Flystrike can happen to any rabbit regardless of whether they live indoor or outdoors. It is a painful, life threatening condition.


Bluebottles and greenbottles, known as blowflies, lay their eggs on dead bodies, wounds and on fur covered in faeces or wet caecotrophs. Flies are attracted to damp smelly conditions. It can develop quickly as the eggs only take a few hours to hatch. The maggots that hatch from those eggs burrow under the skin and eat the flesh they are laid on - this is nature. It causes severe damage and they release toxins, which may produce shock, severe illness and ultimately death. It is an absolutely horrific condition and a terrible way for your rabbit to die.


You can help protect your rabbits by keeping the area that they use and their bottom as clean as possible to deter flies, particularly in summer when they are more prolific. Overweight rabbits are less able to keep themselves clean so keep an eye on their weight and act accordingly. Other conditions which make them more susceptible to flystrike is being arthritic, longhaired, having poor balance, a large dewlap, dental disease, open wounds and abscesses.

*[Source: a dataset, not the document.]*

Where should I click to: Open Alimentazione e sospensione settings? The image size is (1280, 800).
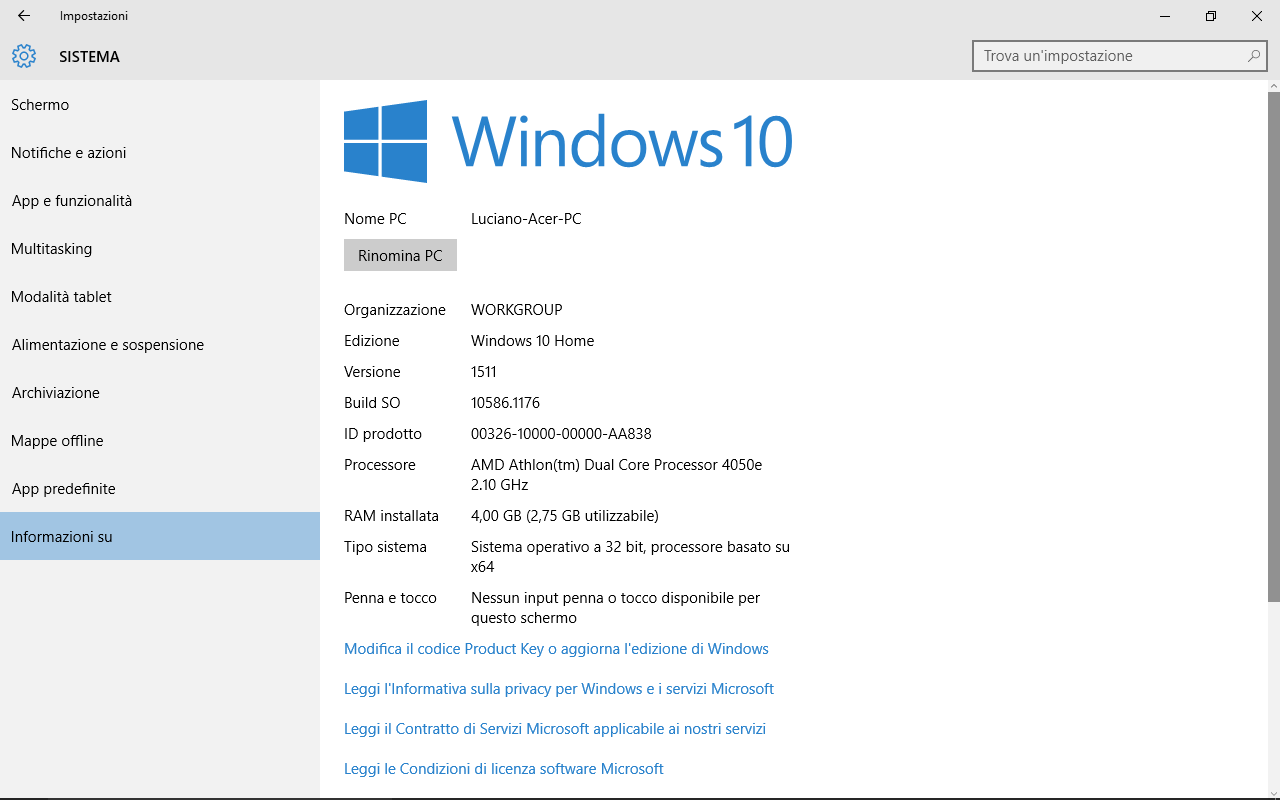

Make sure your rabbit gets a good diet (preventing loose stools) and doesn’t have mobility problems that prevent it from eating caecotrophs directly from its bottom, if the bottom stays clean the risk of Flystrike is greatly reduced.

Symptoms of flystrike include:

Visible Maggots / eggs in the fur / under the skin

Patches of wet fur,  fur loss, sore looking skin

Low energy

Eating less


Bad smell

You can reduce the likelihood of fly strike by using fly screens on their accommodation.


There are a number of products you can apply to your rabbits rear end to prevent fly eggs from hatching, ask your vet (we recommend f10 wound spray with insecticide. check bottle for application procedure. We don't advise that you handle your rabbits to check this area everyday as this could be quite stressful for them, instead try and check as they hop away from you or gently lift their tail if they will allow you to. Avoid diarrhoea in your rabbit by making gradual changes to their diet over at least one week, especially with spring/early summer grass and leafy greens. Try a hay only diet until their stools return to normal (consult vets if this accompanies reduced or no appetite).

Just be aware flies can lay their eggs on any part of a rabbit. Check underneath and around the bottom for faecal soiling, urine scalding, sore places and matted fur and to see if there are any sign of fly eggs or maggots; if you find any eggs or maggots on your rabbit, even if it is just one maggot you see,  you will need to get it to the vet immediately; don’t attempt to wash it or clean it in anyway just get them to the veterinary clinic.